TASK ITEM:
Retype the full set of data, character for character.

DATASET RECORDS:
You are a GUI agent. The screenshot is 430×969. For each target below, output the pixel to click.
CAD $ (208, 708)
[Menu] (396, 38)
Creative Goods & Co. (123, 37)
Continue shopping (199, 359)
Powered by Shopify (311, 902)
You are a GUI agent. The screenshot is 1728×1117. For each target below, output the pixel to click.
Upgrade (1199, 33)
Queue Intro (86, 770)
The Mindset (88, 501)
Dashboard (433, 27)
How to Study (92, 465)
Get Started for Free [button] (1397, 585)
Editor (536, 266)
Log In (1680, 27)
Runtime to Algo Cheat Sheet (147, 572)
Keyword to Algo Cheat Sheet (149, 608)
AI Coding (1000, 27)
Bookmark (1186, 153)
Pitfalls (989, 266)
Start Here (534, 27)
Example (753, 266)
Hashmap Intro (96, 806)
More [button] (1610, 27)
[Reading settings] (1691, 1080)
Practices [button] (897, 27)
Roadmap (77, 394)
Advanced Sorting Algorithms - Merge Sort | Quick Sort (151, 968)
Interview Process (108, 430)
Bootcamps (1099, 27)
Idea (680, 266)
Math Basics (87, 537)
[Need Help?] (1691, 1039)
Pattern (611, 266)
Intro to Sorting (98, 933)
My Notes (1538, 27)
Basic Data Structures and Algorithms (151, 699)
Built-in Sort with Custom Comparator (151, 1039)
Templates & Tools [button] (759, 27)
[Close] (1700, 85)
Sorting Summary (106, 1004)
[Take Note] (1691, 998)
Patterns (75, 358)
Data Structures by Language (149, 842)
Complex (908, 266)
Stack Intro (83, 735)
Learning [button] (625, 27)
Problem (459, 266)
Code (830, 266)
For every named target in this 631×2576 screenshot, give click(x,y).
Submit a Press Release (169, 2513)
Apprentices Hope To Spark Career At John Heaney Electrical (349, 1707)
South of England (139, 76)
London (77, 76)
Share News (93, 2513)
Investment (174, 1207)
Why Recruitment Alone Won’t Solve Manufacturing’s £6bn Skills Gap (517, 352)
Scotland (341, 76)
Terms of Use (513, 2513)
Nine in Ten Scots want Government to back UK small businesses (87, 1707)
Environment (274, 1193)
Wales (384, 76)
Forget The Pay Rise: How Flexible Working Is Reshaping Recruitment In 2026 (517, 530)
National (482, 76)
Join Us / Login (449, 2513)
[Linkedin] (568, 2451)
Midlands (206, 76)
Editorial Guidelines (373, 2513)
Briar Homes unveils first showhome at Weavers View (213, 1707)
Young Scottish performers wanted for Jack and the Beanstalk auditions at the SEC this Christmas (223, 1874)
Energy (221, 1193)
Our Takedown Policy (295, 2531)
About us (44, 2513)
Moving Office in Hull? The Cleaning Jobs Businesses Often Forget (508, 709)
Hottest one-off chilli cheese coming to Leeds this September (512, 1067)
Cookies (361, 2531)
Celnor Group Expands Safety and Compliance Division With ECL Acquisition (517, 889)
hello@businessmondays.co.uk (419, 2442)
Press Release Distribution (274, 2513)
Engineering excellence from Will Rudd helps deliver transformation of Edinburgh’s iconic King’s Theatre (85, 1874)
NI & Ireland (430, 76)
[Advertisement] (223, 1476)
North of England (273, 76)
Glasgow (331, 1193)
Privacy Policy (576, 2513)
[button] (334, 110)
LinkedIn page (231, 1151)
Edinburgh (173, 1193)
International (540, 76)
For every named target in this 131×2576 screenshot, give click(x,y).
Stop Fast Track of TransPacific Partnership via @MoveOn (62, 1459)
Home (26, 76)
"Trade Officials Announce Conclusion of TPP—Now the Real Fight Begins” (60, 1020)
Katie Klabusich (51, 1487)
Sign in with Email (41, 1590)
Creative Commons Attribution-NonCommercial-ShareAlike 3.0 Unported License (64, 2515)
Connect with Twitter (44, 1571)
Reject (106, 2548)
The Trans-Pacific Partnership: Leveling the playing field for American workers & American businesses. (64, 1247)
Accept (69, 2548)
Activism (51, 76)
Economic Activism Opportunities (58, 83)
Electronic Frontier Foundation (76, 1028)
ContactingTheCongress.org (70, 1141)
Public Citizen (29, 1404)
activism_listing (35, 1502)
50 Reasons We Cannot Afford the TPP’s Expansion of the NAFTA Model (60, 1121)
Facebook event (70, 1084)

RESULT FOR THIS EXERCISE:
You are a GUI agent. The screenshot is 430×969. For each target below, output the pixel to click.
CAD $ (208, 708)
[Menu] (396, 38)
Creative Goods & Co. (123, 37)
Continue shopping (199, 359)
Powered by Shopify (311, 902)
You are a GUI agent. The screenshot is 1728×1117. For each target below, output the pixel to click.
Upgrade (1199, 33)
Queue Intro (86, 770)
The Mindset (88, 501)
Dashboard (433, 27)
How to Study (92, 465)
Get Started for Free [button] (1397, 585)
Editor (536, 266)
Log In (1680, 27)
Runtime to Algo Cheat Sheet (147, 572)
Keyword to Algo Cheat Sheet (149, 608)
AI Coding (1000, 27)
Bookmark (1186, 153)
Pitfalls (989, 266)
Start Here (534, 27)
Example (753, 266)
Hashmap Intro (96, 806)
More [button] (1610, 27)
[Reading settings] (1691, 1080)
Practices [button] (897, 27)
Roadmap (77, 394)
Advanced Sorting Algorithms - Merge Sort | Quick Sort (151, 968)
Interview Process (108, 430)
Bootcamps (1099, 27)
Idea (680, 266)
Math Basics (87, 537)
[Need Help?] (1691, 1039)
Pattern (611, 266)
Intro to Sorting (98, 933)
My Notes (1538, 27)
Basic Data Structures and Algorithms (151, 699)
Built-in Sort with Custom Comparator (151, 1039)
Templates & Tools [button] (759, 27)
[Close] (1700, 85)
Sorting Summary (106, 1004)
[Take Note] (1691, 998)
Patterns (75, 358)
Data Structures by Language (149, 842)
Complex (908, 266)
Stack Intro (83, 735)
Learning [button] (625, 27)
Problem (459, 266)
Code (830, 266)
For every named target in this 631×2576 screenshot, give click(x,y).
Submit a Press Release (169, 2513)
Apprentices Hope To Spark Career At John Heaney Electrical (349, 1707)
South of England (139, 76)
London (77, 76)
Share News (93, 2513)
Investment (174, 1207)
Why Recruitment Alone Won’t Solve Manufacturing’s £6bn Skills Gap (517, 352)
Scotland (341, 76)
Terms of Use (513, 2513)
Nine in Ten Scots want Government to back UK small businesses (87, 1707)
Environment (274, 1193)
Wales (384, 76)
Forget The Pay Rise: How Flexible Working Is Reshaping Recruitment In 2026 (517, 530)
National (482, 76)
Join Us / Login (449, 2513)
[Linkedin] (568, 2451)
Midlands (206, 76)
Editorial Guidelines (373, 2513)
Briar Homes unveils first showhome at Weavers View (213, 1707)
Young Scottish performers wanted for Jack and the Beanstalk auditions at the SEC this Christmas (223, 1874)
Energy (221, 1193)
Our Takedown Policy (295, 2531)
About us (44, 2513)
Moving Office in Hull? The Cleaning Jobs Businesses Often Forget (508, 709)
Hottest one-off chilli cheese coming to Leeds this September (512, 1067)
Cookies (361, 2531)
Celnor Group Expands Safety and Compliance Division With ECL Acquisition (517, 889)
hello@businessmondays.co.uk (419, 2442)
Press Release Distribution (274, 2513)
Engineering excellence from Will Rudd helps deliver transformation of Edinburgh’s iconic King’s Theatre (85, 1874)
NI & Ireland (430, 76)
[Advertisement] (223, 1476)
North of England (273, 76)
Glasgow (331, 1193)
Privacy Policy (576, 2513)
[button] (334, 110)
LinkedIn page (231, 1151)
Edinburgh (173, 1193)
International (540, 76)
For every named target in this 131×2576 screenshot, give click(x,y).
Stop Fast Track of TransPacific Partnership via @MoveOn (62, 1459)
Home (26, 76)
"Trade Officials Announce Conclusion of TPP—Now the Real Fight Begins” (60, 1020)
Katie Klabusich (51, 1487)
Sign in with Email (41, 1590)
Creative Commons Attribution-NonCommercial-ShareAlike 3.0 Unported License (64, 2515)
Connect with Twitter (44, 1571)
Reject (106, 2548)
The Trans-Pacific Partnership: Leveling the playing field for American workers & American businesses. (64, 1247)
Accept (69, 2548)
Activism (51, 76)
Economic Activism Opportunities (58, 83)
Electronic Frontier Foundation (76, 1028)
ContactingTheCongress.org (70, 1141)
Public Citizen (29, 1404)
activism_listing (35, 1502)
50 Reasons We Cannot Afford the TPP’s Expansion of the NAFTA Model (60, 1121)
Facebook event (70, 1084)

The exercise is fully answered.